# Epic Day in the Surf



## Sowhunter (Jun 24, 2010)

My buddy and I caught about 150 trout yesterday in the upper coast surf. I'd say about 75% of which were between 20-23 inches. We released about a dozen over 25" and a couple over 26".


----------



## King Ding-A-Ling (May 28, 2010)

Morning or evening? Live or arti?


----------



## zthomas18 (Dec 1, 2008)

Epic report


----------



## BeeGee (May 21, 2004)

I sincerely believe there is no way they brought that much bait!


----------



## castaway300 (Oct 6, 2007)

1 fish per person every 6 minutes for 8 hours. Holy crapola that is an epic day.
congrats


----------



## jesco (Jun 23, 2013)

BeeGee said:


> I sincerely believe there is no way they brought that much bait!

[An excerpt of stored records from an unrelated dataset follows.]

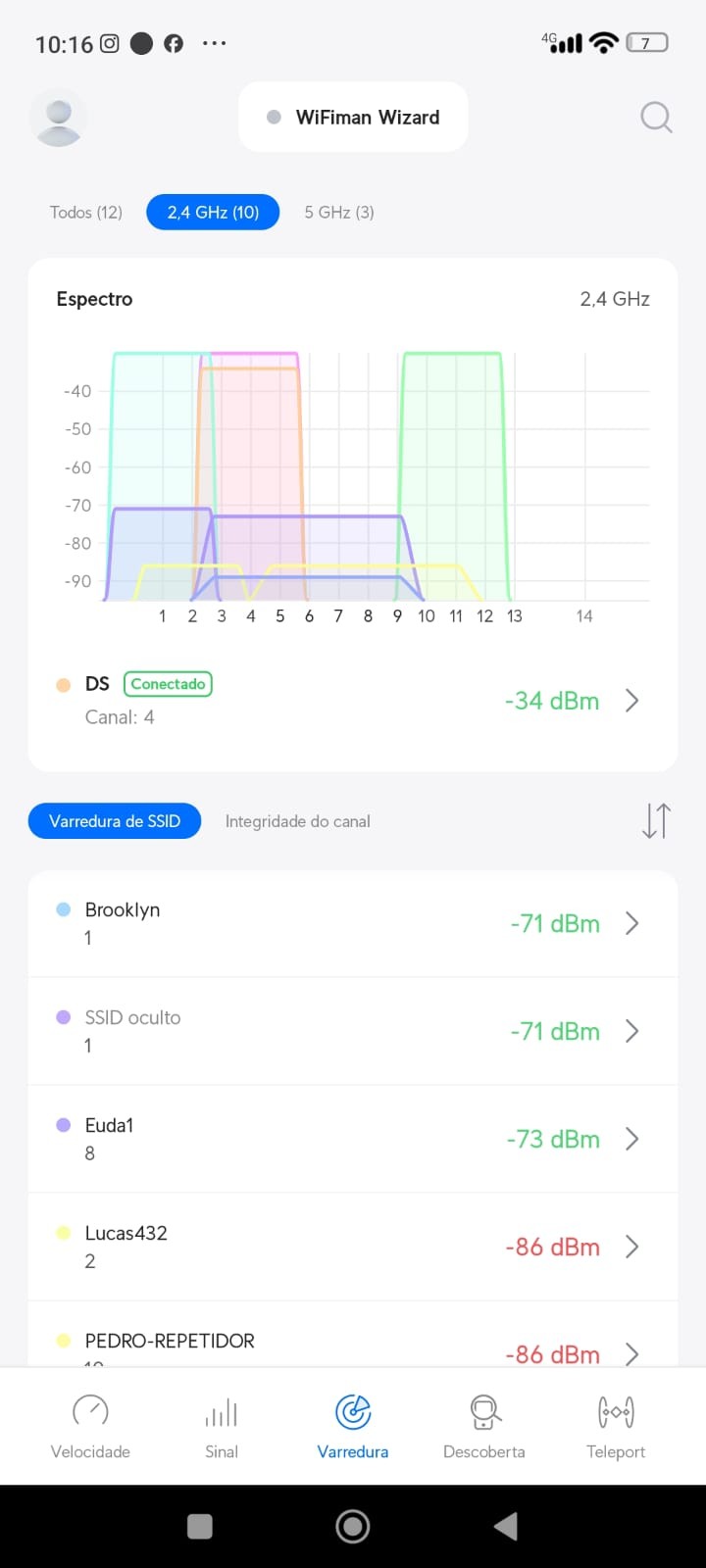Screen dimensions: 706x1568
Task: Tap the search magnifier icon
Action: pyautogui.click(x=656, y=118)
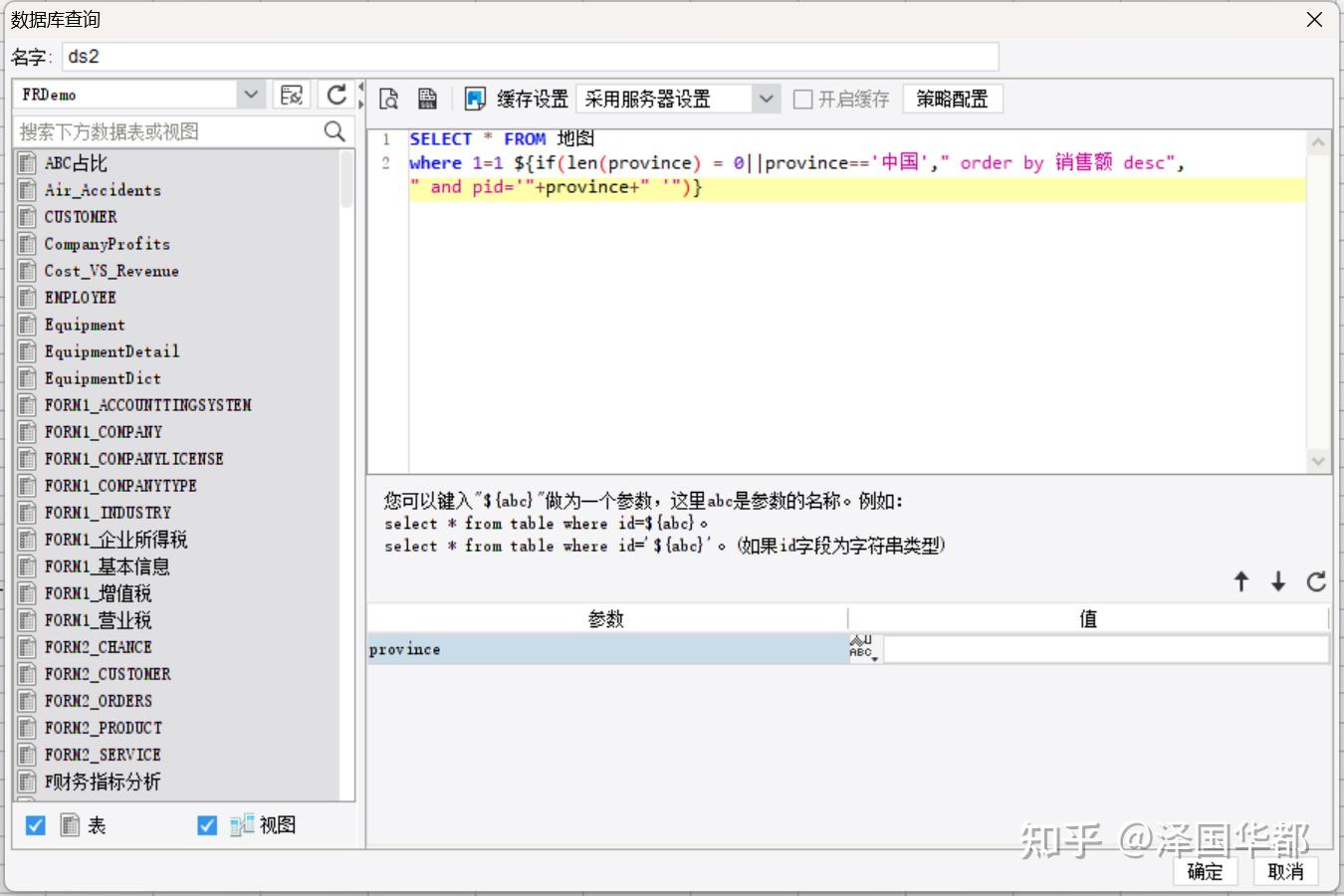Click the search magnifier in the table filter
Image resolution: width=1344 pixels, height=896 pixels.
click(x=335, y=130)
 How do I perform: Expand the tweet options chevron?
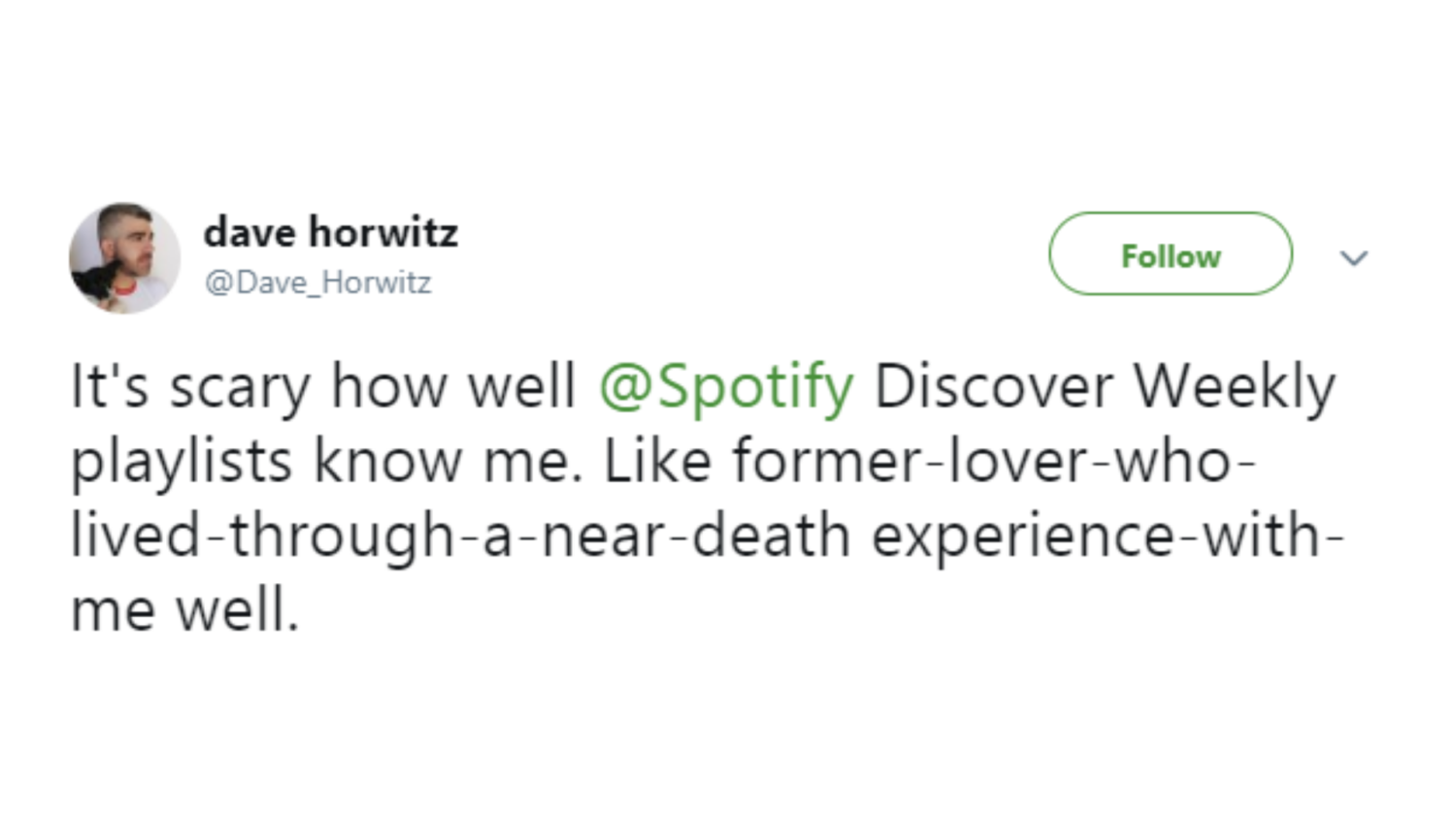tap(1354, 258)
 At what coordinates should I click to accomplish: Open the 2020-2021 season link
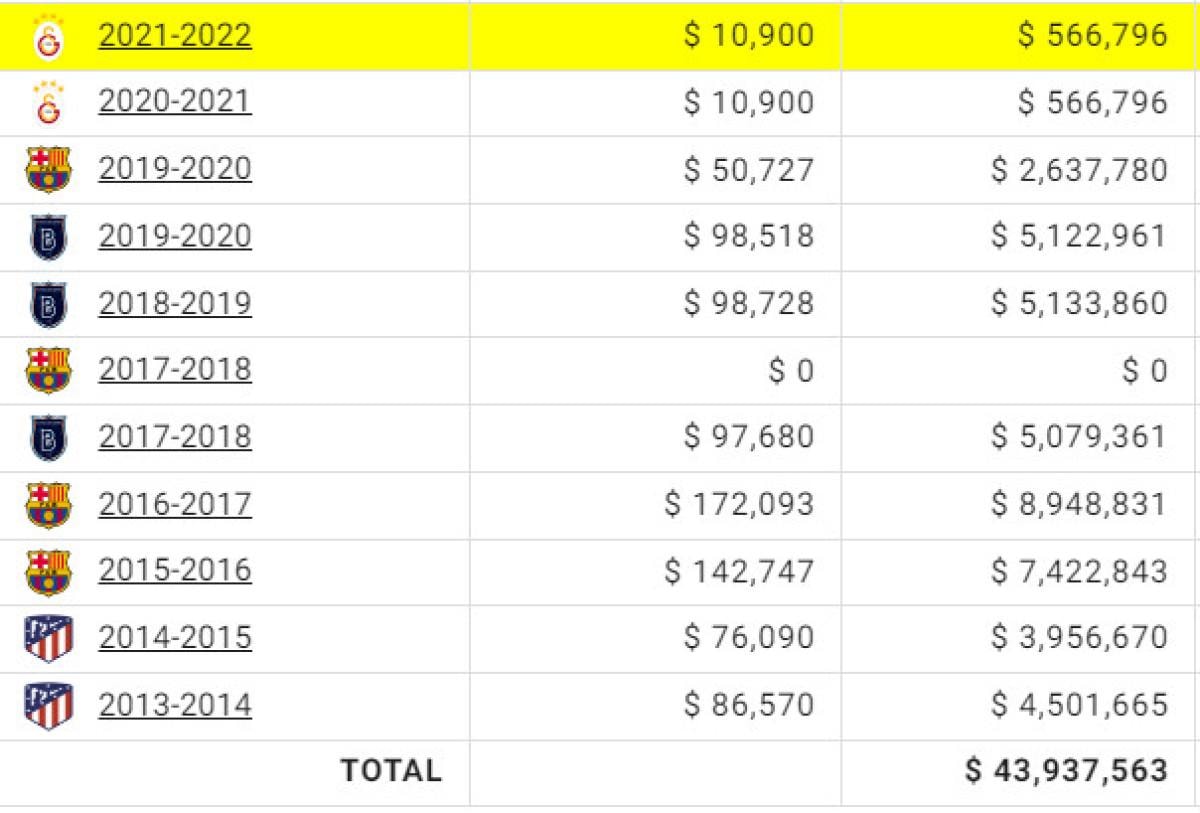click(x=175, y=102)
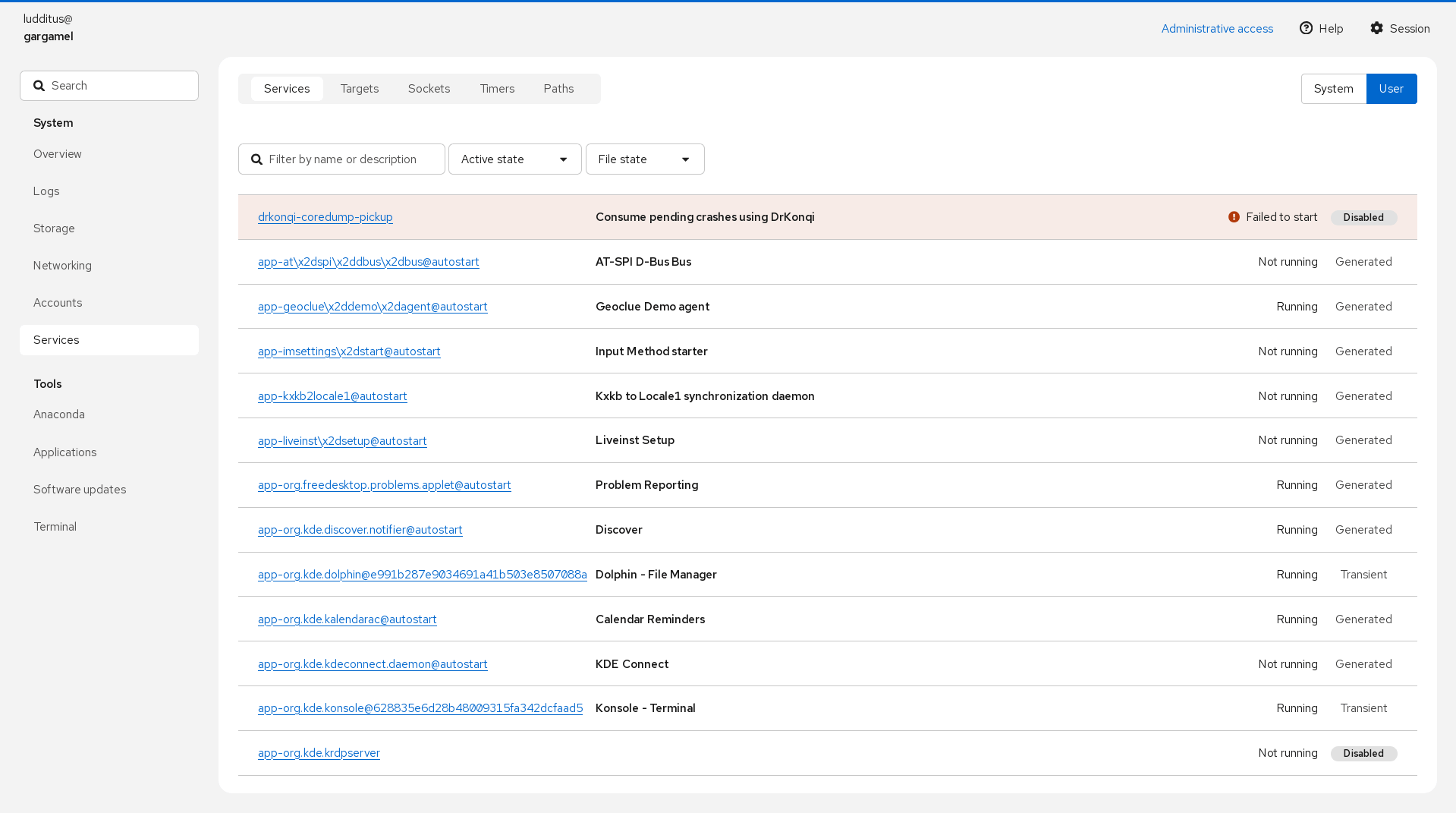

 Perhaps they were using a cast net. I usually catch all my live bait that way. Just part of the fun! Great report, and truly an epic day.

OR... the OP is planning on fishing Galv. surf tomorrow, and wants all the other fishermen to flock to the upper coast and out of the way! Pretty sly if so...


----------



## BretE (Jan 24, 2008)

jesco said:


> Perhaps they were using a cast net. I usually catch all my live bait that way. Just part of the fun! Great report, and truly an epic day.
> 
> OR... the OP is planning on fishing Galv. surf tomorrow, and wants all the other fishermen to flock to the upper coast and out of the way! Pretty sly if so...


It worked! Wall to wall fishermen in the surf today at Surfside. Scared'em all off. There are no trout within 50 miles of Surfside at this time.....


----------



## CLKELLEY78 (Feb 12, 2008)

I know that's true because I know a guy there yesterday fished for 8 hr's catching trout. He went thru 10 doz of croaks. Had caught 20 trout over 23". Of course by the time I get there is weekend the bite will turn off!!


----------



## KEN KERLEY (Nov 13, 2006)

Yeah BretE, I was one of those guys that read the reports and headed to Surfside.
Fished arties and didn't have any keepers.


----------



## Flounder Face (Jun 20, 2012)

KEN KERLEY said:


> Yeah BretE, I was one of those guys that read the reports and headed to Surfside.
> Fished arties and didn't have any keepers.


Ken, sometimes a few hundred yards matters, did you try moving to another access road?


----------



## Dawn Patrol (Jun 7, 2014)

Congratulations on that haul. I got blanked at Surfside today.


----------